Deferred tax assets and the valuation account is as follows:
                                                              March 30,
                                                                  2000
Deferred tax asset:
    NOL carryforward                                          $189,584

    Valuation allowance                                       (189,584)
                                                            -----------
                                                              $     -
                                                            -----------

NOTE 2- Going Concern

The accompanying financial statements have been prepared assuming that the
Company will continue as a going concern. The Company has few assets and has
had recurring operating losses and is dependent upon financing to continue
operations. The financial statements do not include any adjustments that
might result from the outcome of this uncertainty. It is management's plan to
find an operating company to merge with, thus creating necessary operating
revenue.

NOTE 3-Development Stage Company

The company is a development state company as defined in Financial Accounting
Standards Board Statement No.7. It is concentrating substantially all of its
efforts in raising capital and developing its business operations in order to
generate significant revenues.

NOTE 4- Prepaid License Agreement

SeaCrest Industries Corporation, formerly Infrared Systems International,
Inc., entered into a licensing agreement with Hughes Aircraft Company for an
infrared landing aid system.  Hughes Aircraft Company was paid $25,000 on
October 25, 1995 upon commencement of the agreement. There is also a $1,000
royalty payment due to Hughes Aircraft Company for each unit sold. The first
twenty units sold, $20,000, will be deducted from the original $25,000
deposit. This royalty agreement will be renegotiated on October 25, 2000.

NOTE 5-Advanced Royalties

SeaCrest Industries Corporation, formerly Infrared Systems International,
Inc., entered into a licensing agreement for marketing and distributing of
infrared aircraft landing systems.  Seacrest received $25,000 in advances.

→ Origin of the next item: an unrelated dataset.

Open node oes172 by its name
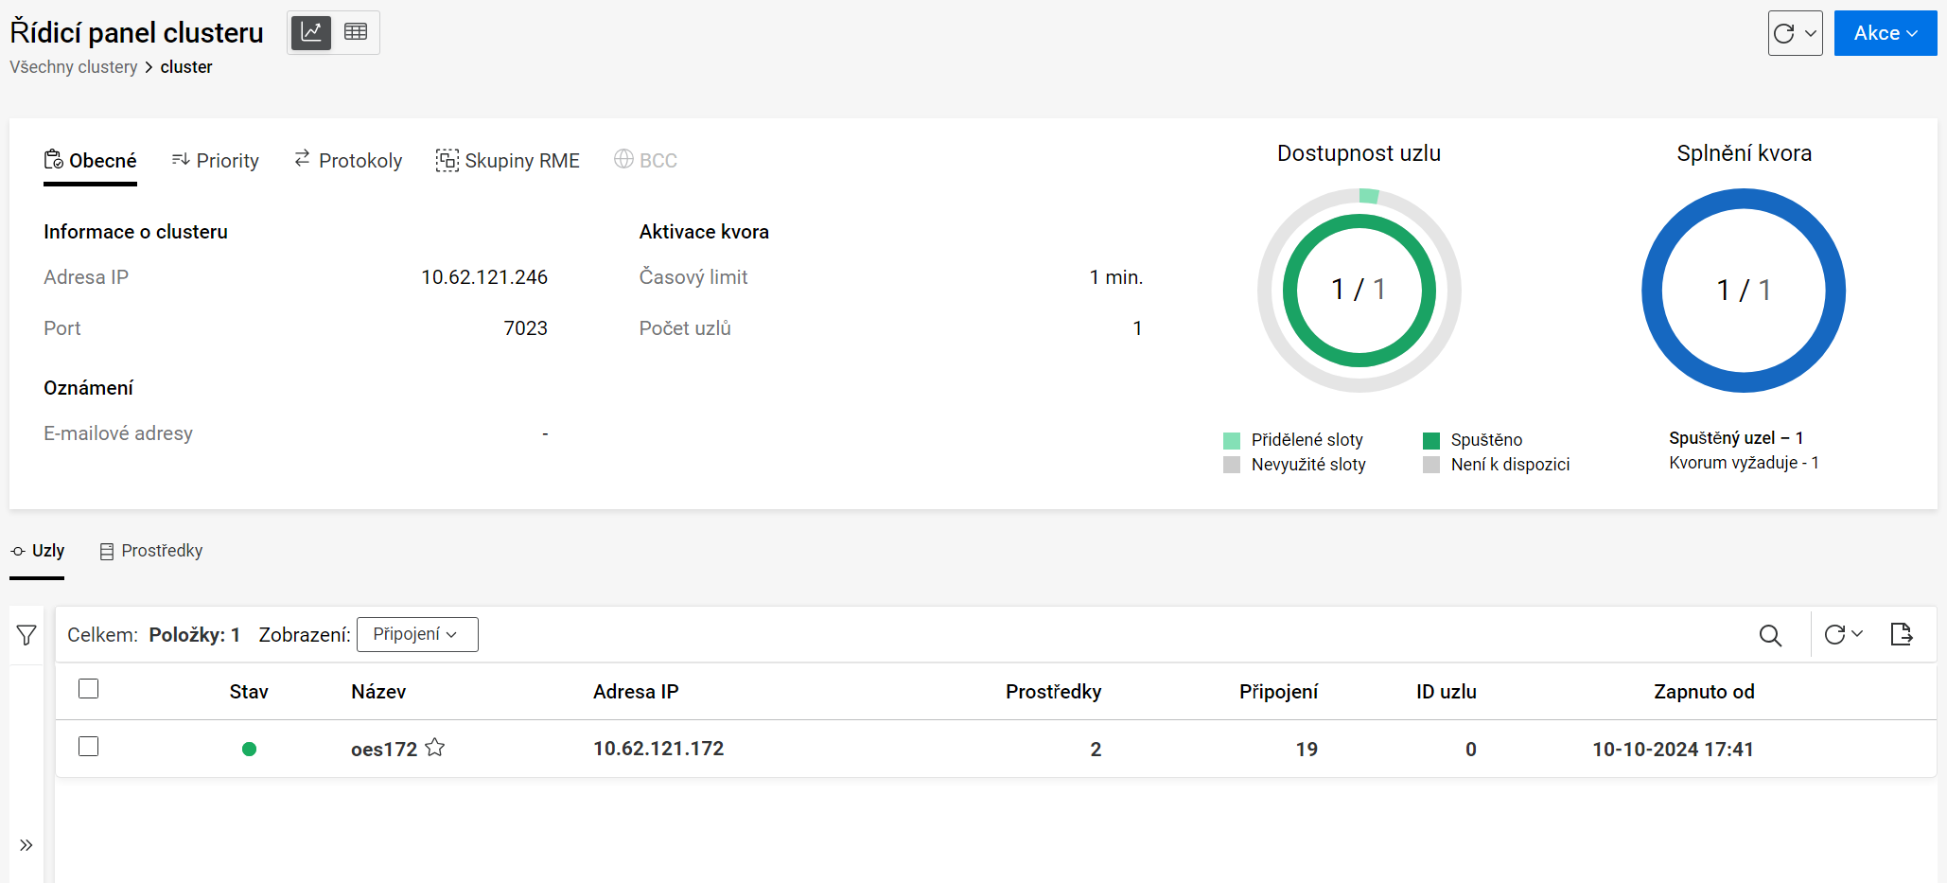1947x883 pixels. (383, 750)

NOTE 6- Stock Transactions

On December 2, 1998 and August 23, 1997, the Company's board of directors
authorized a reverse stock split, 1 share for 35 shares and 1 share for 10
shares, respectively. The financial statements have been retroactively
restated to show the effects of the reverse stock split.

                                   8


                        Advance Technologies, Inc.
                      (a Development Stage Company)
              Notes to the consolidated Financial Statements
                             March 31, 2000


NOTE 7-Related Party Transactions

Since the Company does not have the necessary operating revenue to sustain
operations, stock has been issued for service. Some of the parties receiving
stock are related parties, including officers of the Company.

During 1999, an officer of the Company advanced $60,000 to cover expenses.
$12,000 was subsequently paid back leaving a note payable of $48,000 at March
31, 2000. The note payable officer is considered a current liability with no
provisions provisions for interest.

During 1999, the officers of the Company paid their own travel expenses
the amount payable to the officers at March 31, 2000 is $4,846.